INSTRUCTIONS FOR THE TASK
Omitting all images, give the entries that follow again exactly as they read.

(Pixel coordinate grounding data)
-------------------------

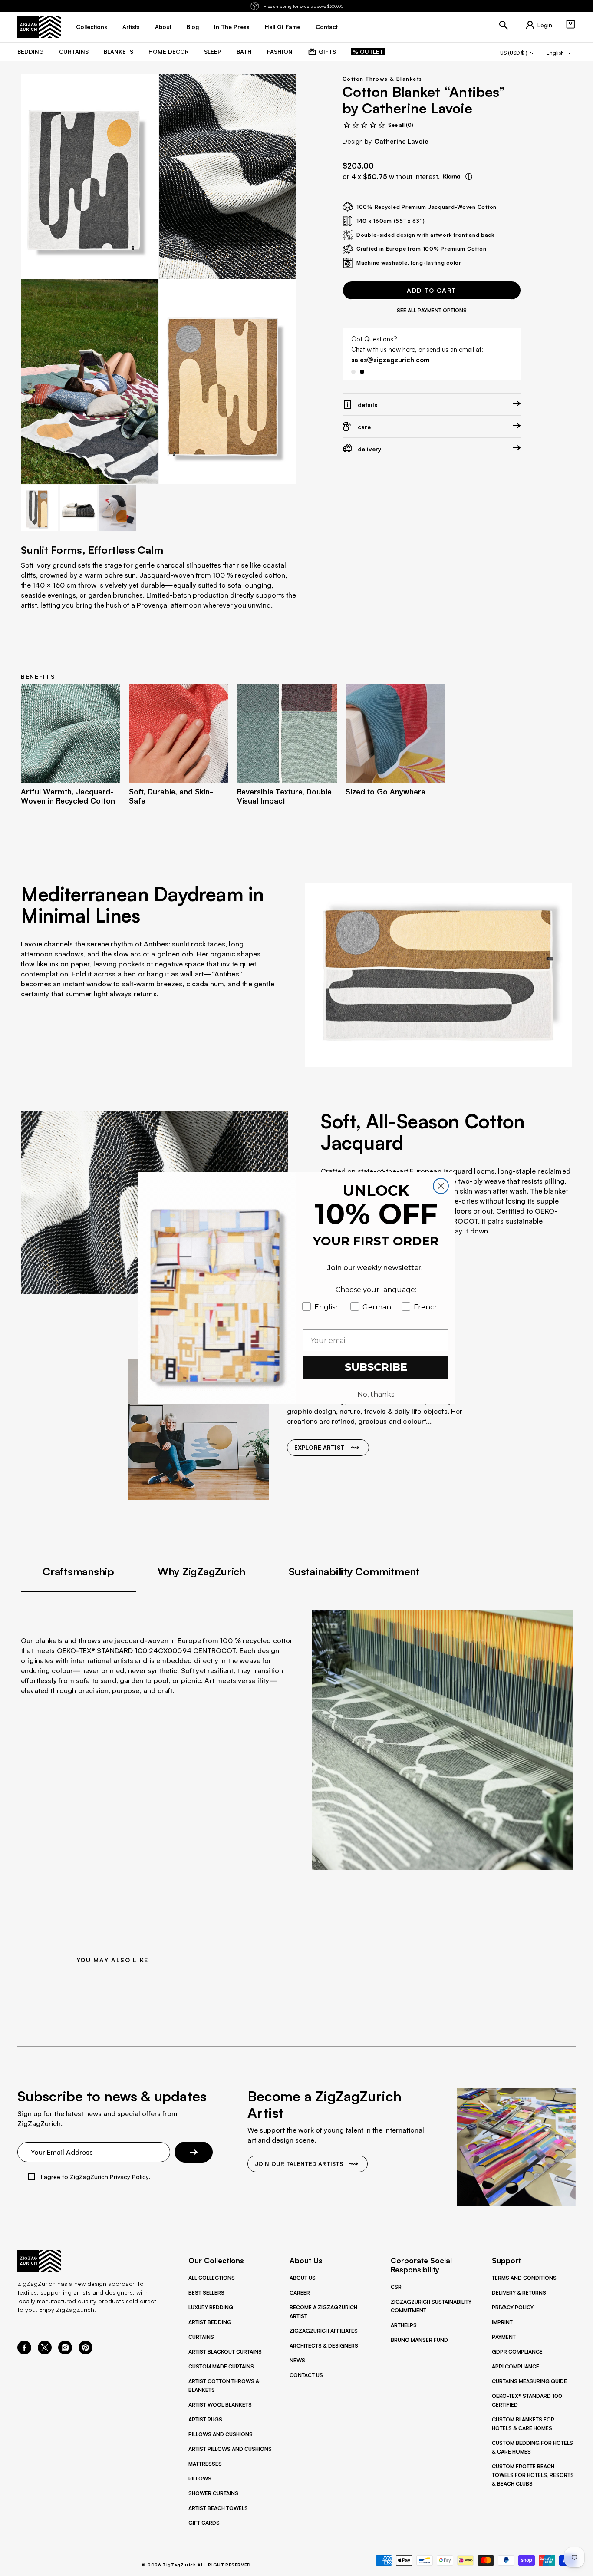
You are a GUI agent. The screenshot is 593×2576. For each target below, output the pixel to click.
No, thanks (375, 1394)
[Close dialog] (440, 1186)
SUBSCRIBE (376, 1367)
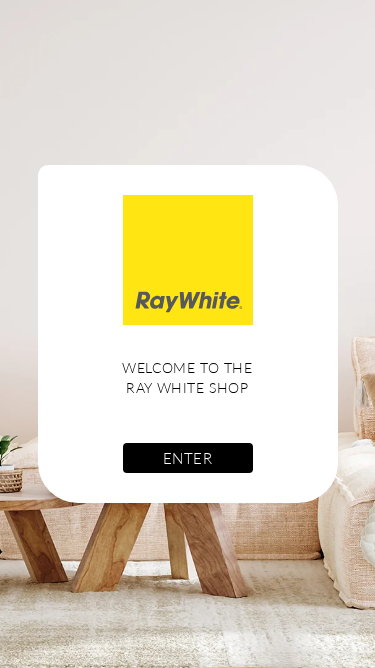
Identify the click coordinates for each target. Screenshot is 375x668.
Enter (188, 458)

-------------------------

WRITTEN SOLUTION
You are a GUI agent. The screenshot is 593×2576. For each target below, output the pixel to click.
No, thanks (375, 1394)
[Close dialog] (440, 1186)
SUBSCRIBE (376, 1367)
Identify the click coordinates for each target. Screenshot is 375x668.
Enter (188, 458)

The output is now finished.